5 Novels That Embody the Lived Experience of Womanhood
From Elena Ferrante to Weike Wang, Life is in the Details
One of the reasons I wanted to write my novel, The Girl Who Never Read Noam Chomsky, was because I wanted to write about the pain and happiness and love and heartbreak of myself and the women in my life. It’s not often you read about a lot of what we live. The intricacies of our experiences are commonly overlooked or trivialized as unimportant or not exceptional. Traditionally narrative has valued the male perspective, or even what I would consider the societal structures of men: war, violence, power, women as reward. What I love about the books below is that they are none of that. These are stories about women that are uncompromising and unapologetic. These women unearth humanity in a way that is totally their own and that’s what make these stories so brilliant, and beautiful, and painful, and above all else worthy.
Elena Ferrante, The Neapolitan Novels
In her momentous series, The Neapolitan Novels, author Elena Ferrante chronicles the vividly complicated friendship of two women who grow up together in a small town in Naples. The narrative lasts decades, and while politics and war are a backdrop throughout, what is most essential to the story is what is most essential in all our stories: love, loss, sex, marriage, children, friendship, family, dreams, and everything in between. I’m in love with these books because Ferrante is as fearless a writer as they come. She does not use politics as a crutch to bring depth to her novels but rather trusts in her characters to be good enough and important enough all on their own.
Weike Wang, Chemistry
Weike Wang’s ambitious debut, Chemistry, takes us through the crisis of her young nameless protagonist just as she breaks up with her long time boyfriend and considers the question all of us must ask ourselves: what should I do with my life? Career, family, love, themes that are all less essential to plot and more essential to our understanding of this young woman as she sets off to figure out the person she is and the person she’d like to become. Wang writes the novel with no chapter breaks of any kind in what is almost a stream of consciousness like structure. The closeness we get to her character through a singular, very close perspective is refreshing and feels novel in current contemporary climate. By the end of the story we feel like we’re living along with the young woman as she finds meaning and motivation through introspection and imperfect resolution.
Anjali Joseph, Another Country
In her sophomore novel, Another Country, Anjali Joseph takes her protagonist through three cities, Paris, London, and Bombay, but this is not a novel about place. We see a young woman moving from backdrop to backdrop working to find footing as she forms relationships and lives the life of a young 20-something middle-class woman transitioning into adulthood. Criticized for being about nothing, I ate up every little bit of its nothingness like the best kind of comfort food. Ennui is not a space solely reserved for white male writers with white male protagonists, and I think Joseph proves that point with this lovely delectable book.
Margaret Atwood, Cat’s Eye
A lesser known of Atwood’s but my absolute favorite of all her novels, Cat’s Eye, tells the story of a woman who at 50 years old returns to her hometown of Toronto for a retrospective of her work.
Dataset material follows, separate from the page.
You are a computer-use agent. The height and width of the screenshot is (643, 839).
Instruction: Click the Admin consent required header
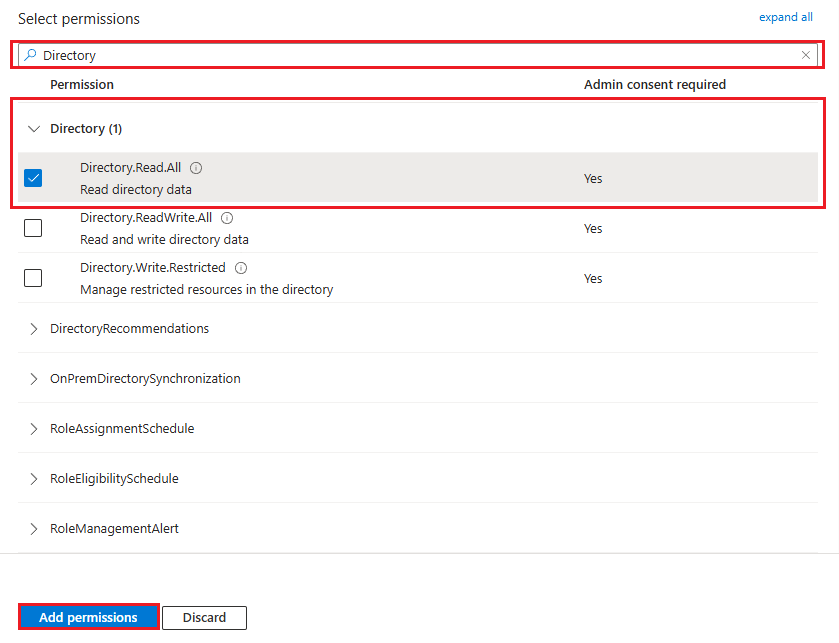coord(654,85)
Being back in the place she grew up our protagonist becomes retrospective of much more than she anticipated when her memories of childhood become present and vivid as she meditates on family, friendships, and most particularly the viciousness of another girl who tormented her through much of her youth. What I find most admirable about this novel is the seriousness in which Atwood handles childhood. She paints it as neither warm nor destructive but rather precisely and artfully fully examines its complexity and necessity in the construction of identity.
Heidi Julavits, The Folded Clock
Heidi Julavits begins her memoir, “Today I wondered What is the worth of a day?” and I think that perfectly encapsulates so much of this vibrant book. In a diary kept over two years of her early 40s, Julavits allows her day-to-day to be her exploration of what makes life life. Each chapter is a little moment in time where Julavits reflects on her own identity and character through the lens of: mother, wife, lover, writer, woman, person. Tender and oftentimes hilarious, this book is the beautiful and specific exploration of the self expressed though the present living motion of its protagonist.